Rosanna Eleanor Leprohon
A Modern Courtship - Poem by Rosanna Eleanor Leprohon
Why turn from me thus with such petulant pride,
When I ask thee, sweet Edith, to be my bride;
When I offer the gift of heart fond and true,
And with loyalty seek thy young love to woo?
With patience I’ve waited from week unto week,
And at length I must openly, candidly speak.
But why dost thou watch me in doubting surprise,
Why thus dost thou raise thy dark, deep, melting eyes?
Can’st thou wonder I love thee, when for the last year
We have whispered and flirted—told each hope and fear;
When I’ve lavished on thee presents costly and gay,
And kissed thy fair hands at least six times each day?
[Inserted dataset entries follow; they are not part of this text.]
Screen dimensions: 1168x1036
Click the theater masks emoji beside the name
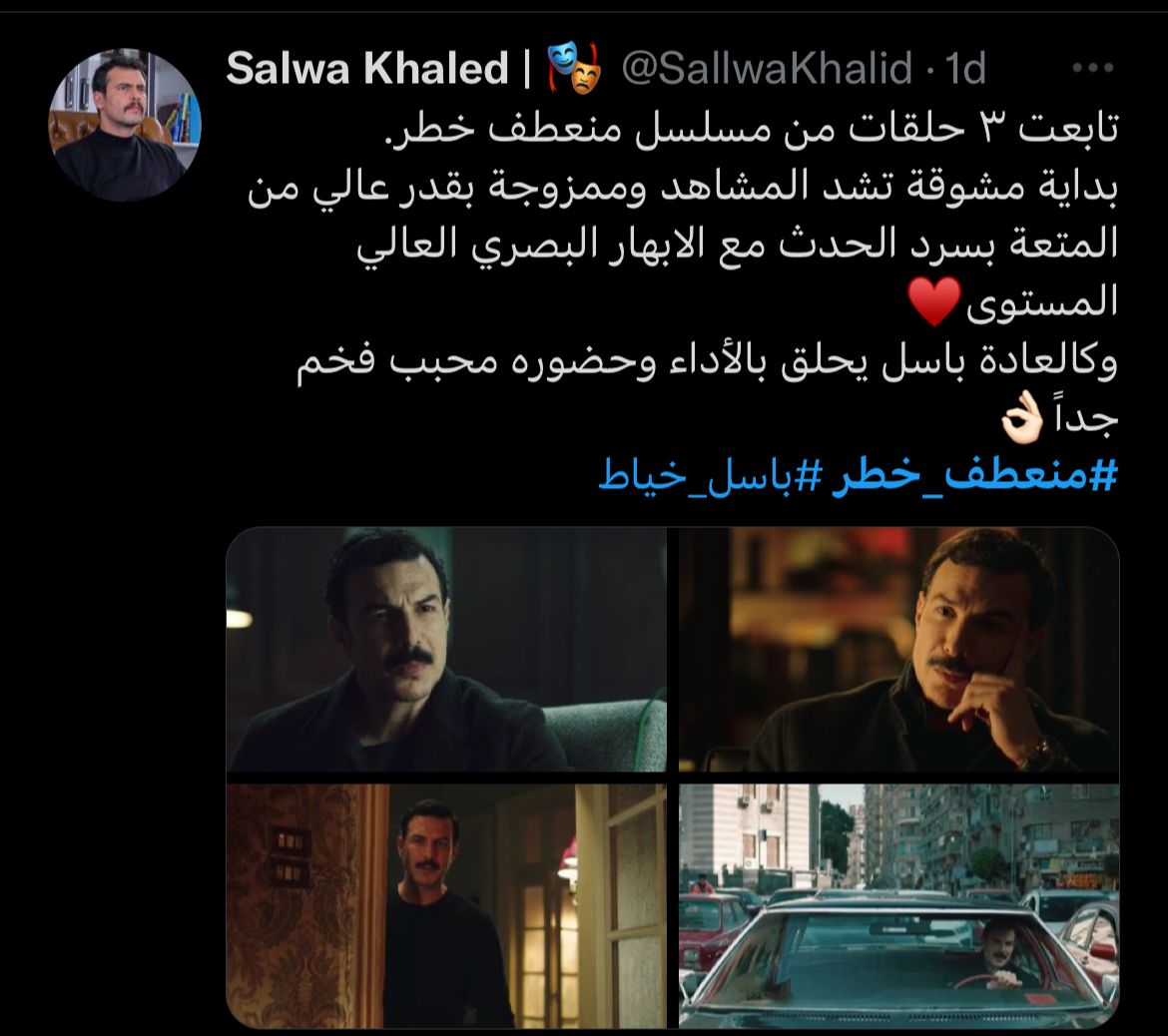(x=574, y=68)
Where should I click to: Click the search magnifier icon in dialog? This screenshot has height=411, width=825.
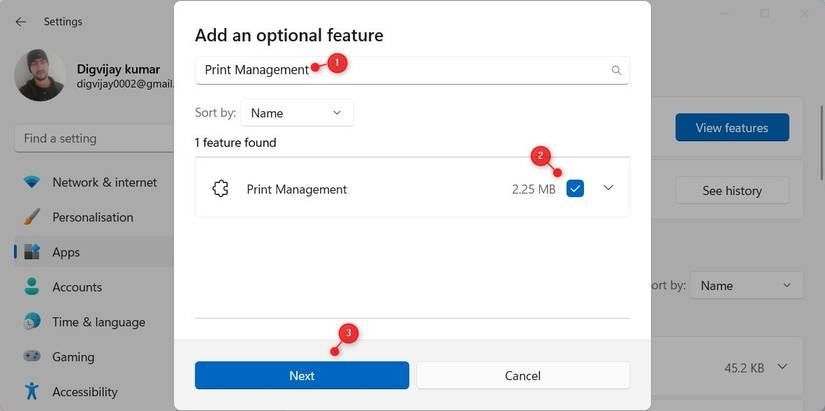(616, 70)

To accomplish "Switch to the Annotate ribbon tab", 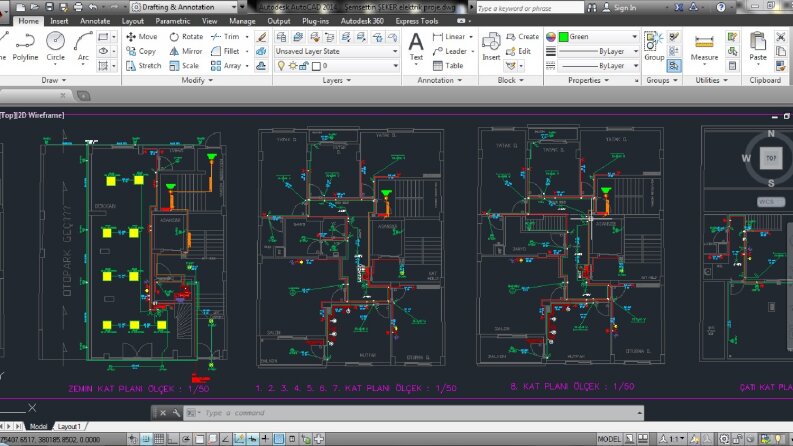I will (95, 21).
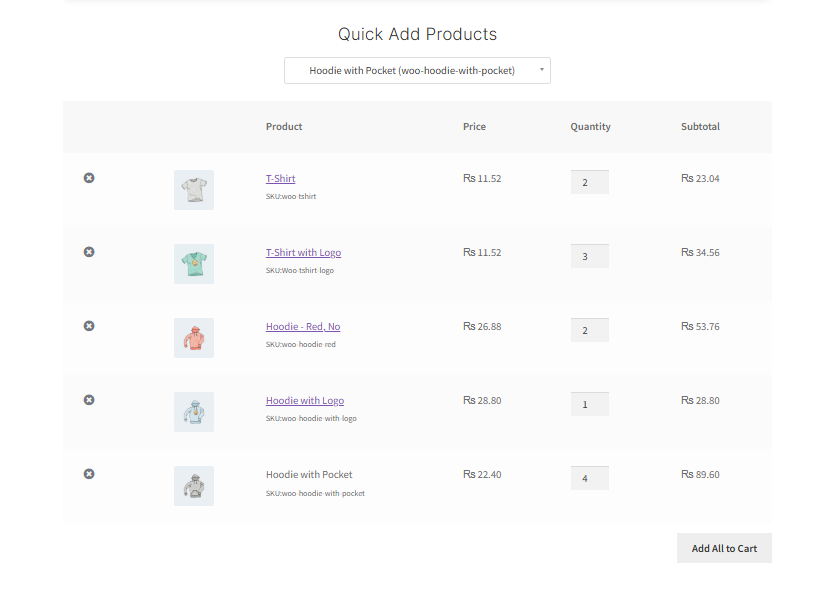
Task: Remove T-Shirt with Logo using its delete icon
Action: pos(89,251)
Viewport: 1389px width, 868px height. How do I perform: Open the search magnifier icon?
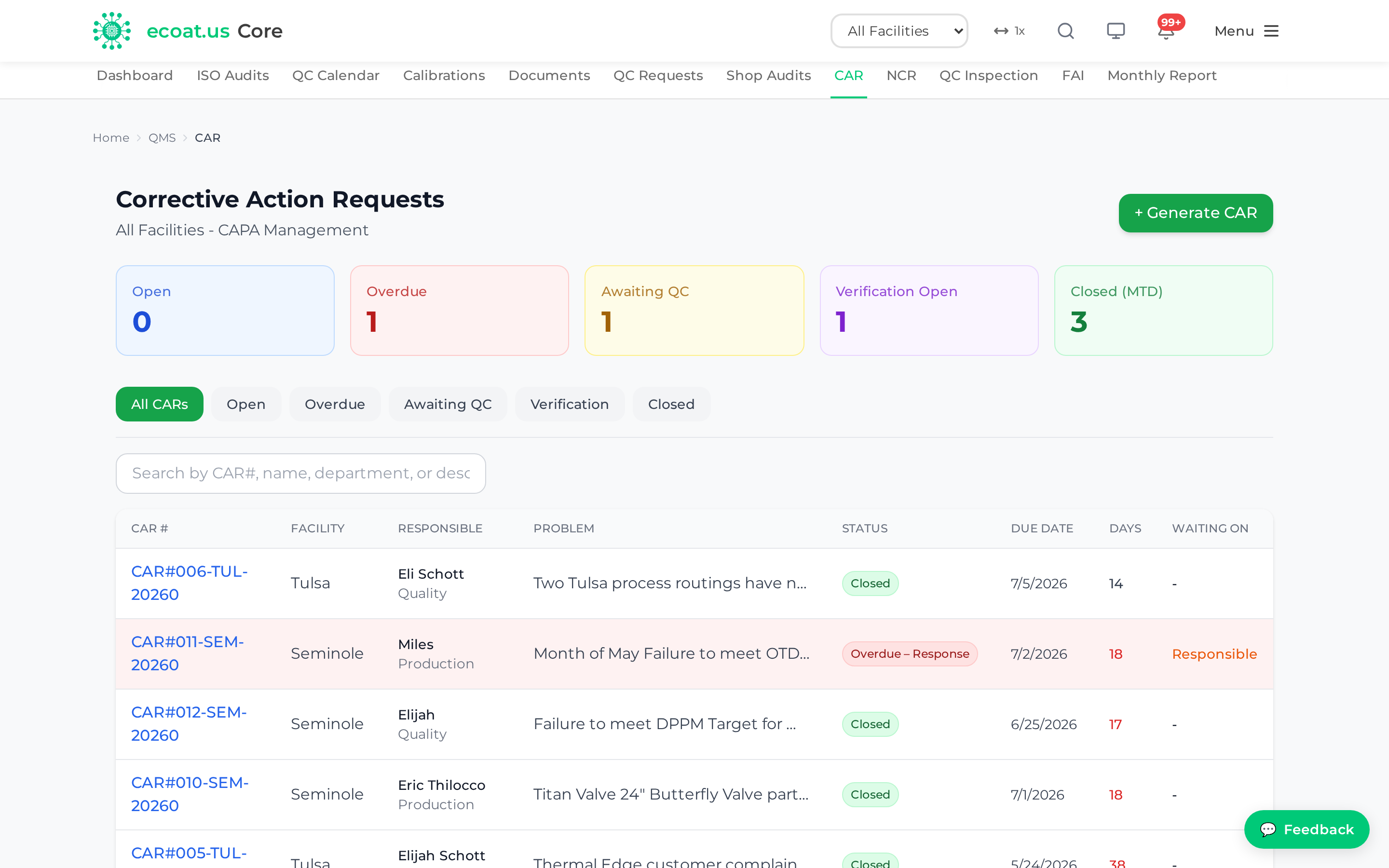pos(1066,31)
What! Do I hear right? So those long sunny hours
Spent wand’ring in woods or whispering in bowers,
Our love-making ardent in prose and in rhyme,
Was just only a method of passing the time!
A harmless flirtation—the fashion just now,
To be closed, by a smile, or a jest, or a bow!
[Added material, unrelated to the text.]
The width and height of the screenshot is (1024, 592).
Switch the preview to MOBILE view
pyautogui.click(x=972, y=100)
Ah, believe me, fair Edith, with me ’twas not so,
And I would I had known this but six months ago;
I would not have wasted on false, luring smiles,
On graces coquettish and cold, studied wiles,
True love that would give thee a life for thy life,
And guarded and prized thee, a fond, worshipped wife.
Oh I thou’rt pleased now to whisper my manners are good,
And my smiles such as maiden’s heart rarely withstood,
My age just the thing—nor too young nor too old—
My character faultless, naught lacking but gold,
And to-day might I claim e’en thy beauty so rare
If good Uncle John would but make me his heir.
Many thanks, my best Edith! I now understand
For what thou art willing, to barter thy hand:
A palace-like mansion with front of brown stone,
In some splendid quarter to fashion well known,
Sèvres china, conservatory, furniture rare,
Unlimited pin-money, phaeton and pair.
It is well, gentle lady! The price is not high
With a figure like thine, such a hand, such an eye,
Most brilliant accomplishments, statuesque face,
Manners, carriage distingué and queenlike in grace,—
Nothing wanting whatever, save only a heart,
But, instead, double portions of cunning and art.
Ah! well for me, lady, I have learned in good time
To save myself misery—you, sordid crime.
I will garner the love that so lately was thine
For one who can give me a love true as mine;
But learn ere we part, Edith, peerless and fair,
Uncle John has just died and has left me his heir!